* [REQUIREMENTS]:
Extract every line of the records below and reproduce each one without any change.

[Dataset rows]
· · · · ·

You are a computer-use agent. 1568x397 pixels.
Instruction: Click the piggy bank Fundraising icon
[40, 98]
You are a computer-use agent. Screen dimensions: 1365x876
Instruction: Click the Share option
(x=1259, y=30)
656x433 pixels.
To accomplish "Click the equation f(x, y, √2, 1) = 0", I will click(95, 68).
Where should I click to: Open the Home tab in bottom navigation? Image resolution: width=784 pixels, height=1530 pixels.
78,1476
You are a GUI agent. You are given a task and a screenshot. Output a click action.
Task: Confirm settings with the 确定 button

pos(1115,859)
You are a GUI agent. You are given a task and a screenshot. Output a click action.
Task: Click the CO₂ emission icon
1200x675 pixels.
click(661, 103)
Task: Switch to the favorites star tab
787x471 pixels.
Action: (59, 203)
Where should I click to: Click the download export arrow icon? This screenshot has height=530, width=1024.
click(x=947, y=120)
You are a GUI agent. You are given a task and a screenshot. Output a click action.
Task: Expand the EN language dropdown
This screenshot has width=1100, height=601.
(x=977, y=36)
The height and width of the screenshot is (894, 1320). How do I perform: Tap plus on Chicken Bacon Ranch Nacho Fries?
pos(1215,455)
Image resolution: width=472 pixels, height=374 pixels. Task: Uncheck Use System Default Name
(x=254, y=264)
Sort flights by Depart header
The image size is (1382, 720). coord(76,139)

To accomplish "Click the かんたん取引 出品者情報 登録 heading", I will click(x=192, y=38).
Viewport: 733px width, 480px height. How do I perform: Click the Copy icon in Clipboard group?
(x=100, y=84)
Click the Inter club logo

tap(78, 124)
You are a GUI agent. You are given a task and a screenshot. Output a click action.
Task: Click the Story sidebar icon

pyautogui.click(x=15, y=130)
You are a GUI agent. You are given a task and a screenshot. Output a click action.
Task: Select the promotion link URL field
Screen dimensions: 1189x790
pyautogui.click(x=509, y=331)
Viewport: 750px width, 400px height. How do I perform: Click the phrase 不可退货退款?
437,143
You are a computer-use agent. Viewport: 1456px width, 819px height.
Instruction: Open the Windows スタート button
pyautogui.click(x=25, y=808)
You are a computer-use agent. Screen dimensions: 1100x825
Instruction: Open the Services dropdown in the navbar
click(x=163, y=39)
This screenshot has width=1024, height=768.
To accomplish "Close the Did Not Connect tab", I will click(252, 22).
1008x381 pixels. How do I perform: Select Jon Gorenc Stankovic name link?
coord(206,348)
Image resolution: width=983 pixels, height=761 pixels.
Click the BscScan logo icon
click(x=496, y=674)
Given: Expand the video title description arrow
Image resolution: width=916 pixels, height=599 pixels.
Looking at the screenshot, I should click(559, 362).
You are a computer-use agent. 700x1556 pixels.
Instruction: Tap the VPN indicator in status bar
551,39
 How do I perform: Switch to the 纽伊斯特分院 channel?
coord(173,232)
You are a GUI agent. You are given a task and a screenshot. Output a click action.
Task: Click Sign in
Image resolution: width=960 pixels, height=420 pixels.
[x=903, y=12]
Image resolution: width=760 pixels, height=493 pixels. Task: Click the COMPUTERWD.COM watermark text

· · · · ·

* [EXERCISE RESULT]:
You are a computer-use agent. 1568x397 pixels.
Instruction: Click the piggy bank Fundraising icon
[40, 98]
You are a computer-use agent. Screen dimensions: 1365x876
Instruction: Click the Share option
(x=1259, y=30)
656x433 pixels.
To accomplish "Click the equation f(x, y, √2, 1) = 0", I will click(95, 68).
Where should I click to: Open the Home tab in bottom navigation? Image resolution: width=784 pixels, height=1530 pixels.
78,1476
You are a GUI agent. You are given a task and a screenshot. Output a click action.
Task: Confirm settings with the 确定 button

pos(1115,859)
You are a GUI agent. You are given a task and a screenshot. Output a click action.
Task: Click the CO₂ emission icon
1200x675 pixels.
click(661, 103)
Task: Switch to the favorites star tab
787x471 pixels.
Action: (59, 203)
Where should I click to: Click the download export arrow icon? This screenshot has height=530, width=1024.
click(x=947, y=120)
You are a GUI agent. You are given a task and a screenshot. Output a click action.
Task: Expand the EN language dropdown
This screenshot has width=1100, height=601.
(x=977, y=36)
The height and width of the screenshot is (894, 1320). How do I perform: Tap plus on Chicken Bacon Ranch Nacho Fries?
pos(1215,455)
Image resolution: width=472 pixels, height=374 pixels. Task: Uncheck Use System Default Name
(x=254, y=264)
Sort flights by Depart header
The image size is (1382, 720). coord(76,139)

To accomplish "Click the かんたん取引 出品者情報 登録 heading", I will click(x=192, y=38).
Viewport: 733px width, 480px height. How do I perform: Click the Copy icon in Clipboard group?
(x=100, y=84)
Click the Inter club logo

tap(78, 124)
You are a GUI agent. You are given a task and a screenshot. Output a click action.
Task: Click the Story sidebar icon

pyautogui.click(x=15, y=130)
You are a GUI agent. You are given a task and a screenshot. Output a click action.
Task: Select the promotion link URL field
Screen dimensions: 1189x790
pyautogui.click(x=509, y=331)
Viewport: 750px width, 400px height. How do I perform: Click the phrase 不可退货退款?
437,143
You are a computer-use agent. Viewport: 1456px width, 819px height.
Instruction: Open the Windows スタート button
pyautogui.click(x=25, y=808)
You are a computer-use agent. Screen dimensions: 1100x825
Instruction: Open the Services dropdown in the navbar
click(x=163, y=39)
This screenshot has width=1024, height=768.
To accomplish "Close the Did Not Connect tab", I will click(252, 22).
1008x381 pixels. How do I perform: Select Jon Gorenc Stankovic name link?
coord(206,348)
Image resolution: width=983 pixels, height=761 pixels.
Click the BscScan logo icon
click(x=496, y=674)
Given: Expand the video title description arrow
Image resolution: width=916 pixels, height=599 pixels.
Looking at the screenshot, I should click(559, 362).
You are a computer-use agent. 700x1556 pixels.
Instruction: Tap the VPN indicator in status bar
551,39
 How do I perform: Switch to the 纽伊斯特分院 channel?
coord(173,232)
You are a GUI agent. You are given a task and a screenshot. Output a click action.
Task: Click Sign in
Image resolution: width=960 pixels, height=420 pixels.
[x=903, y=12]
Image resolution: width=760 pixels, height=493 pixels. Task: Click the COMPUTERWD.COM watermark text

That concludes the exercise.